'''

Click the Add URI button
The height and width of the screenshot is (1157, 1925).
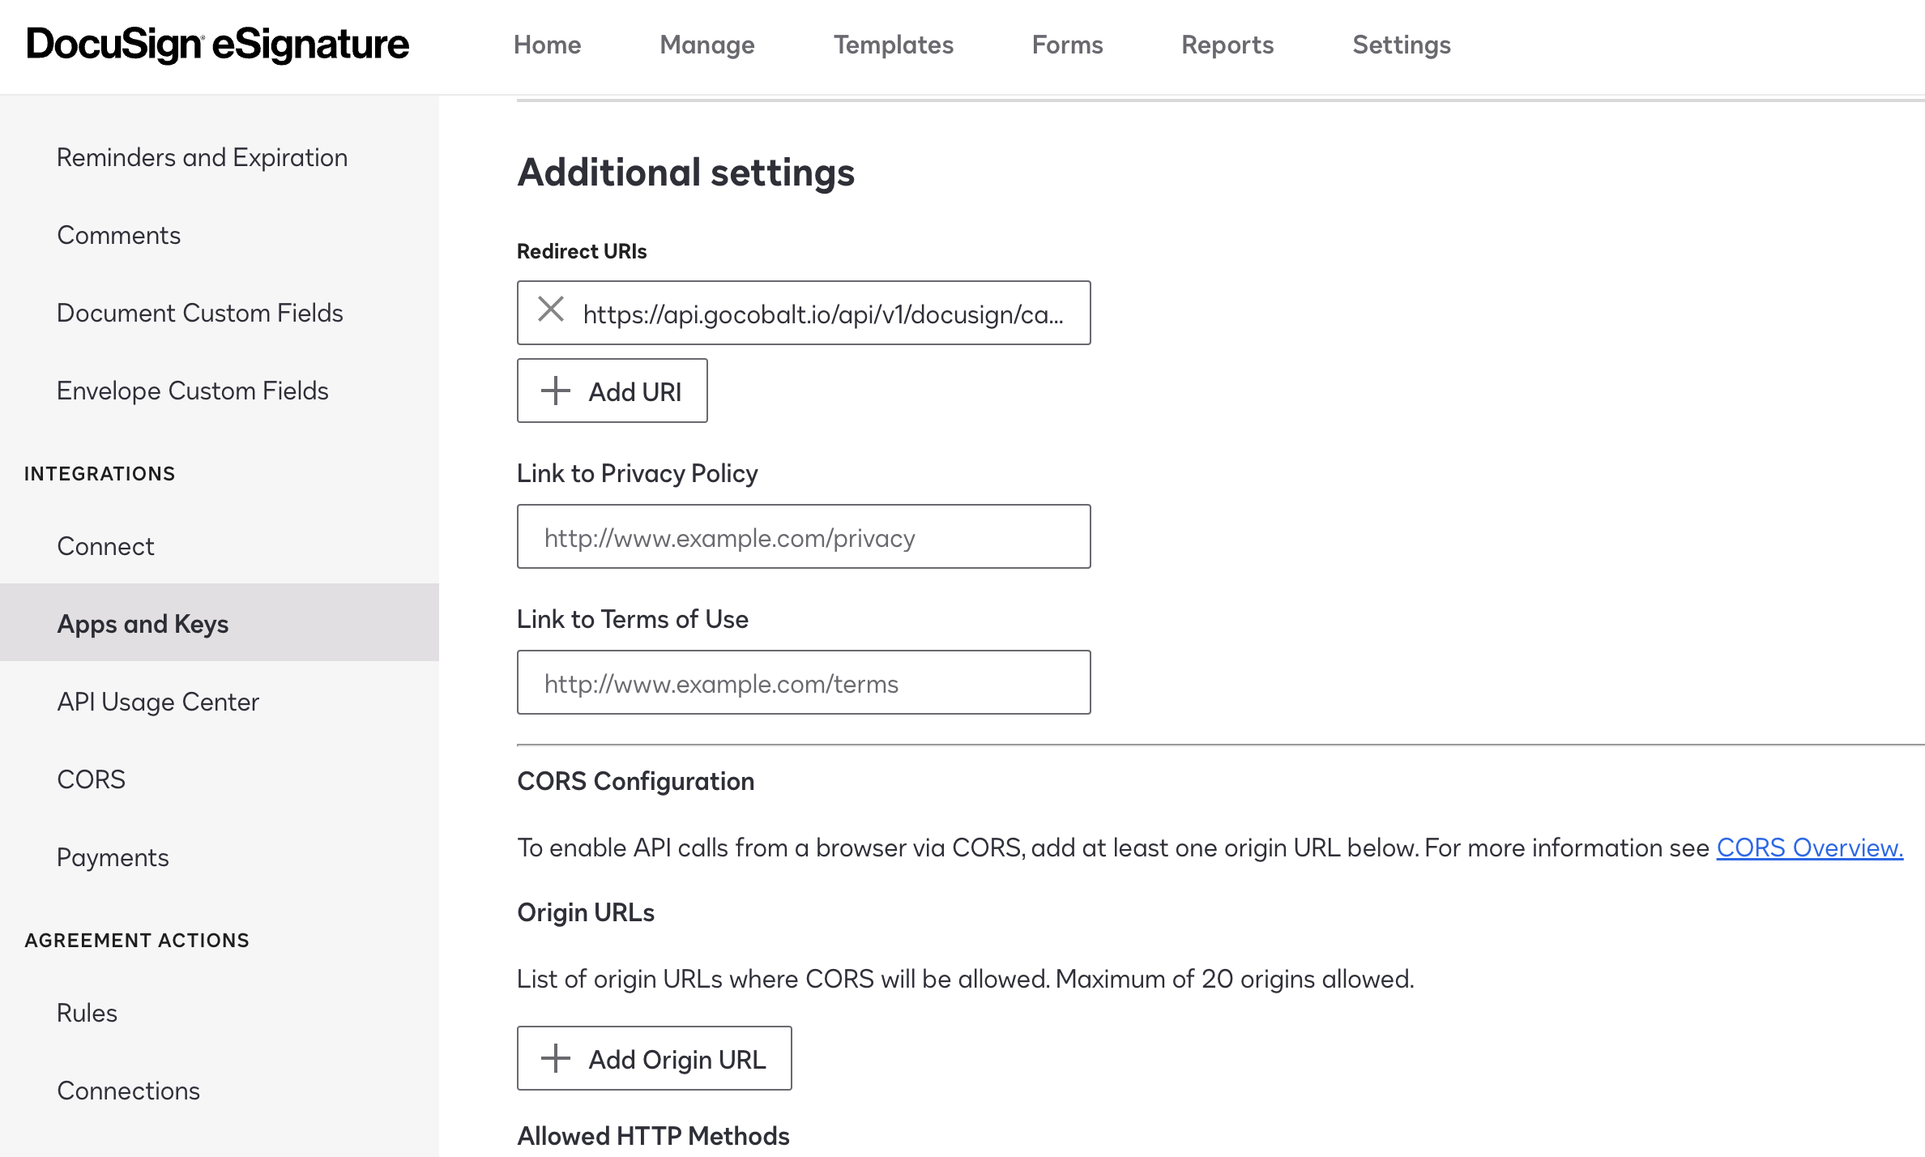coord(612,391)
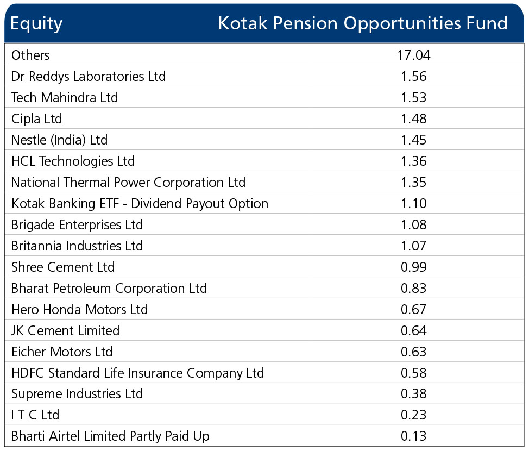The width and height of the screenshot is (529, 451).
Task: Click National Thermal Power Corporation Ltd
Action: click(128, 182)
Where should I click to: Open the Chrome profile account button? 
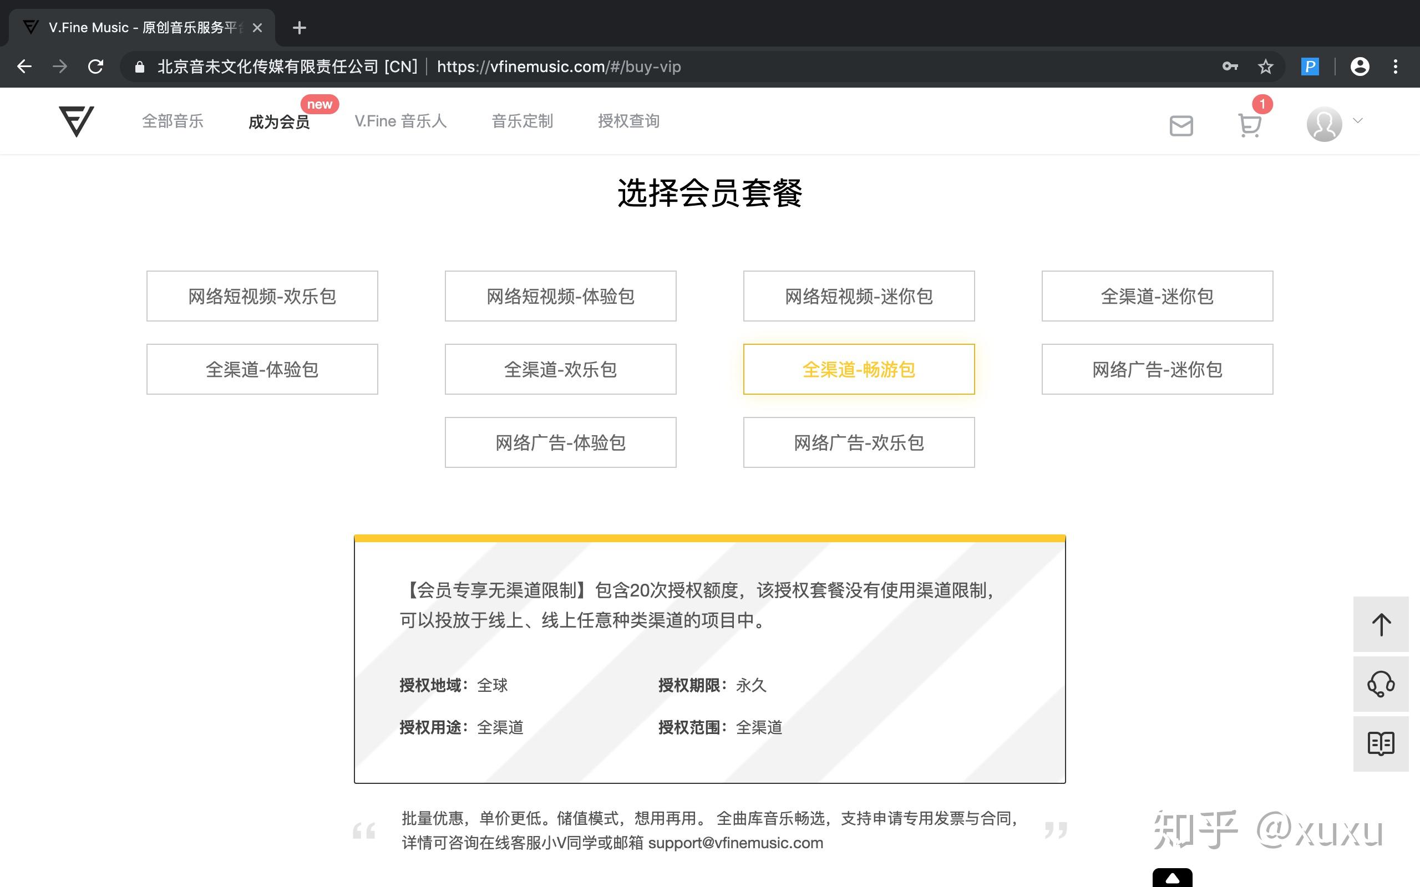pyautogui.click(x=1360, y=67)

'''

= TASK REQUIREMENTS =
Please reproduce the lines above word for word, leaving out the pictures.

= EXERCISE RESPONSE =
Click the Add URI button
The height and width of the screenshot is (1157, 1925).
coord(612,391)
The width and height of the screenshot is (529, 451).
Task: Click National Thermal Power Corporation Ltd
Action: click(128, 182)
Where should I click to: Open the Chrome profile account button? 
pyautogui.click(x=1360, y=67)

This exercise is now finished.